On appelle des stéréoisomères des isomères de constitution ayant la même formule semi-developpée mais qui diffèrent par la disposition spatiale de leurs atomes ou groupements d'atomes. Les molécules ne sont pas superposables. Ci-dessous, l'exemple du butan-1-ol.
On distingue plusieurs types:
- les isomères de configuration : elles sont isolables et le passage de l'un à l'autre nécessite la rupture d'une ou plusieurs liaisons.

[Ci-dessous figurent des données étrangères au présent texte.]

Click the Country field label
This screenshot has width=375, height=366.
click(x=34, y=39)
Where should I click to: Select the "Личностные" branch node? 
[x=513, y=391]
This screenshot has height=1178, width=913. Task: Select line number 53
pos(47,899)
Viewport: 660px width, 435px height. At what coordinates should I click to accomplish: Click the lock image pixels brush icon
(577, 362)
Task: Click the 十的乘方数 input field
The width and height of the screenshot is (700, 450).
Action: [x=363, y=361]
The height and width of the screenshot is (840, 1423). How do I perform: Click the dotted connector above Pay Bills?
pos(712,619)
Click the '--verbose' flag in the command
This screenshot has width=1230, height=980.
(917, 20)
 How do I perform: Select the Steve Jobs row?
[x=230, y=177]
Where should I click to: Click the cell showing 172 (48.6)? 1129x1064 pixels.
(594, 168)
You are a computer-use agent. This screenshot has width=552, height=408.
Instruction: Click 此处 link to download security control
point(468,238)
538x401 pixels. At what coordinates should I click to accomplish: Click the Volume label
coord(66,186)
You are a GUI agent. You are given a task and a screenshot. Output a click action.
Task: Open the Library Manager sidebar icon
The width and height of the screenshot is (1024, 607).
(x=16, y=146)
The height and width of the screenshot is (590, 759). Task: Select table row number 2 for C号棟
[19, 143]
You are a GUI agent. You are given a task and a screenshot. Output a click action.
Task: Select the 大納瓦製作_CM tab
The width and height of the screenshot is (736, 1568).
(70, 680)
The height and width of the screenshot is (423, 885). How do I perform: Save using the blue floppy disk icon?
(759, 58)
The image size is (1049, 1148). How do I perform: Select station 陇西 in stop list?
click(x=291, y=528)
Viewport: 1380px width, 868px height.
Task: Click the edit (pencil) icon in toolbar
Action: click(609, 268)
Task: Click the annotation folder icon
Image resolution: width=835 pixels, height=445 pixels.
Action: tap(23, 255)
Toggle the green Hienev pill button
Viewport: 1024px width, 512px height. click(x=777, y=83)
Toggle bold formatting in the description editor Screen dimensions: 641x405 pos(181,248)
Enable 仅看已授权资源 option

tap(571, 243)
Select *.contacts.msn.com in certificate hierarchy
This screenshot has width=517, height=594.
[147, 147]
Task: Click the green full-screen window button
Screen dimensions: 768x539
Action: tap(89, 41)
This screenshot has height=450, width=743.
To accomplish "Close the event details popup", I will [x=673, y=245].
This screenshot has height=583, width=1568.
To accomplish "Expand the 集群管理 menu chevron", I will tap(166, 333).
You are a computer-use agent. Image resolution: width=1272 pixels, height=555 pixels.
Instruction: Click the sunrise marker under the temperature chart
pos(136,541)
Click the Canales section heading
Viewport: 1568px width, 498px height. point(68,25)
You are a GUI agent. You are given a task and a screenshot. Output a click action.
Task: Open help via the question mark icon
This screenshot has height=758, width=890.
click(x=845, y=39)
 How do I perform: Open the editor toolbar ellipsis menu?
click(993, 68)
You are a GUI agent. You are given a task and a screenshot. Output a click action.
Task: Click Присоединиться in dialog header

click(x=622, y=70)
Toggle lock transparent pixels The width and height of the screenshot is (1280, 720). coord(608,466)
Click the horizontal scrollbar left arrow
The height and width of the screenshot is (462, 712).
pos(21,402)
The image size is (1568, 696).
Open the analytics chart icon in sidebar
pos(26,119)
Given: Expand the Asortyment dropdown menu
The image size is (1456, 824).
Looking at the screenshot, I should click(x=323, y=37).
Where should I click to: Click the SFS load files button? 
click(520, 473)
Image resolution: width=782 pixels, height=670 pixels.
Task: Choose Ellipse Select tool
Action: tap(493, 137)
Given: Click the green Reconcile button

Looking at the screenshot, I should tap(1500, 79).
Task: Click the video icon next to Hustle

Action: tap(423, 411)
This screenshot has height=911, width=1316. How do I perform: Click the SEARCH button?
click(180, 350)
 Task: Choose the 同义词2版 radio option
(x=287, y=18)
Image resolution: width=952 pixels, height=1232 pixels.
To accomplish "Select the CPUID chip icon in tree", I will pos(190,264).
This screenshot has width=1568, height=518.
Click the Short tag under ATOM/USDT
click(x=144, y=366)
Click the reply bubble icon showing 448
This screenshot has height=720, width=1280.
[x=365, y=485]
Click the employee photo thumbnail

Leurs propriétés physico-chimques sont également différentes.
- les isomères de conformation : elles ne sont pas isolables et s'obtiennent par rotation autour d'une liaison simple.
A nouveau, il existe 2 types d'isomérie de configuration :
On la rencontre notamment avec les alcènes et dans les molécules cycliques.
Les alcènes, du fait de la rigidité de la double liaison (pas de rotation possible) peut prendre 2 configurations différentes notées Z et E selon la disposition des groupements prioritaires.
Pour déterminer la configuration Z ou E d'un alcène, il faut appliquer la règle des séquences de Cahn, Ingold, Prelog. Il faut également se rappeler que les lettres Z et E proviennenet de l'allemand et signifient :
- Z pour Zusammen = ensemble
- E our Entgegen = opposé.
La méthode consiste donc dans un premier temps à classer les groupements des carbones de la double liaison et dans un second temps de regarder leur position par rapport à l'axe de la double liaison.
S'ils sont du même côté, la configuration sera Z. Par contre s'ils sont opposés elle sera E.
Configuration cis et trans
Le noms "cis" et "trans" proviennent de latin et signifient respectivement "ensemble et "à travers". Mais ici on classe les groupements prioritaires selon leur encombrement stérique (du plus gros au plus petit).
Le plus souvent une molécule Z sera "cis et E sera "trans" mais la règle n'est pas toujours valable. L'encombrement stérique n'étant pas toujours une donnée facile à déterminer, la configuration Z et E est à privilégier pour les alcènes.
Isomérie des cycles saturés :
Comme pour les alcènes, on peut sur certains cycles saturés avoir des configurations différentes selon la position des groupements. Cela est possible sur les cycles où l'on peut définir un plan moyen. Si les groupements prioritaires sont situés du même côté, la molécule sera « cis », sinon elle sera « trans ».
Les énantiomères (ou isomères optiques) sont des molécules ayant plusieurs caractéristiques spécifiques :
- Elles ont la propriété de dévier le plan de polarisation de la lumière. C’est ce que l’on appelle avoir un pouvoir rotatoire. Ces isomères font varier la lumière polarisée soit vers la droite soit vers la gauche et seront notées respectivement dextrogyres et lévogyres.
- Elles sont l’image l’une de l’autre dans un miroir et donc non superposables.
Pour différencier les 2 énantiomères, par exemple les 2 molécules de butan-1-ol, on utilise les configuration R pour Rectus et S pour Sinister. Le lettres R correspond au sens de rotation des aiguilles d'une montre et la lettre S au sens inverse.
Pour déterminer la configuration R,S on utilise la représentation de Newman en prenant comme axe le carbone asymétrique et le groupement de plus faible priorité. Ici encore, la priorité des groupements est déterminée par la règle des séquences de Cahn, Ingold, Prelog.
On tourne ensuite du groupement priotaire vers les plus faibles.
Lorsqu'une molécule a plusieurs carbones asymètriques, le nombre de d'isomères possible est égal à 2n avec n le nombre de carbones asymétriques.
Lorsque les isomères sont l'image l'une de l'autre, comme indiqué précédemment, ce sont des énantiomères. Si ce n'est pas le cas, ce sont des diastéréosimères.
La chiralité est la relation d’un objet et son absence de symétrie. Les énantiomères sont des molécules chirales. Donc, elles n'ont pas de plan ou d'axe de symétrie.
Enfin, la chiralité est souvent due à la présence d’un carbone asymétrique, c’est-à-dire un carbone sp3 ayant 4 atomes ou groupements d’atomes différents.
La rotation autour d'une liaison simple C-C permet d'avoir une infinité de conformations. Toutefois certaines positions sont particulières avec des niveaux d'énergie potentielle plus ou moins élevés. Les liaisons hydrogènes intramoléculaires peuvent également stabiliser une conformation particulière.
Exemple de la molécule d'hexane :
La conformation de gauche est plus stable car l'encombrement stérique est optimisée. A droite, les 2 groupement éthyles sont plus proches d'où une énergie potentielle plus élevée.